Return the stretch of the records from the line containing "You are a computer-use" through the end of the records, word for word. Leave the pictures out of your answer.

■ **Interface element records**:
|---|
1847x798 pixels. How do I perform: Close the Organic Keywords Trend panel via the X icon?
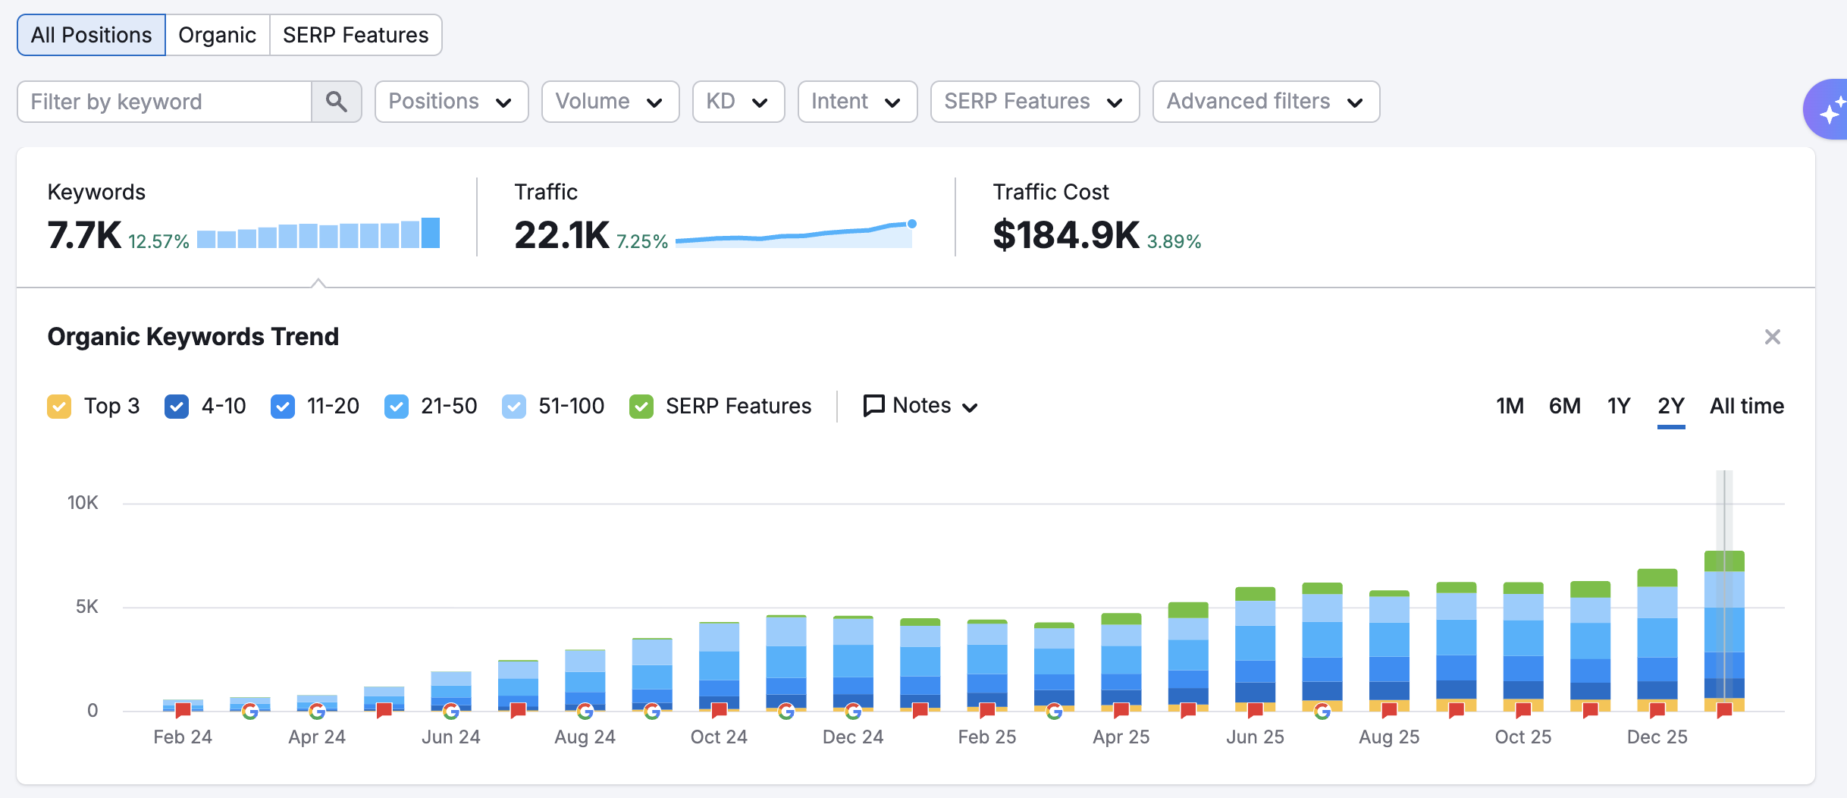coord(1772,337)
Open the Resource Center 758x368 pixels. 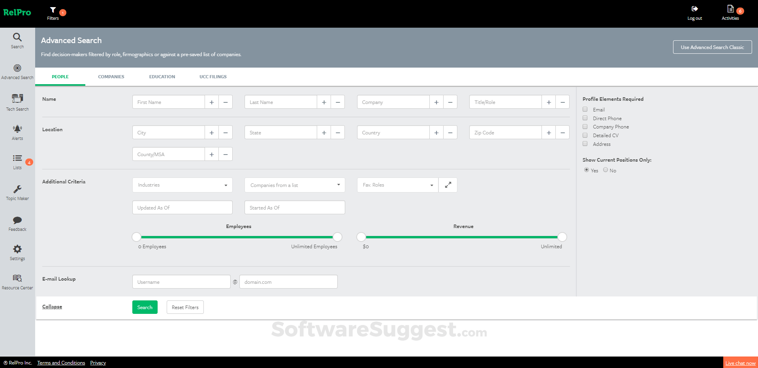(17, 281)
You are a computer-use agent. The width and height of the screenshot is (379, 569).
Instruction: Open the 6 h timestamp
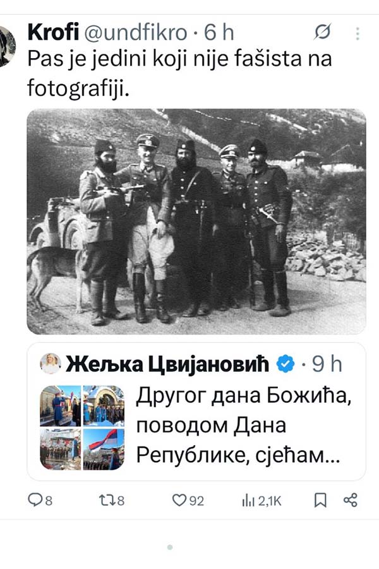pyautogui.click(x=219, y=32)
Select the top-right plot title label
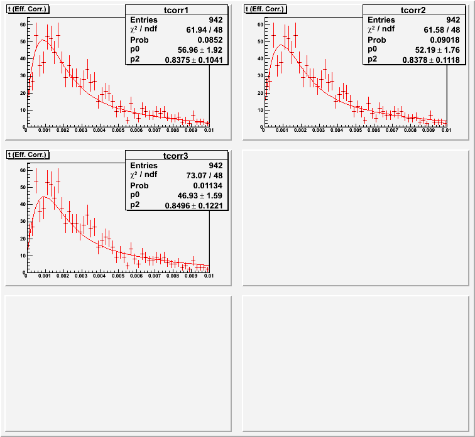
|---|
■ **Exercise output**:
You are a computer-use agent. The width and height of the screenshot is (379, 569).
Instruction: Open the 6 h timestamp
pyautogui.click(x=219, y=32)
Select the top-right plot title label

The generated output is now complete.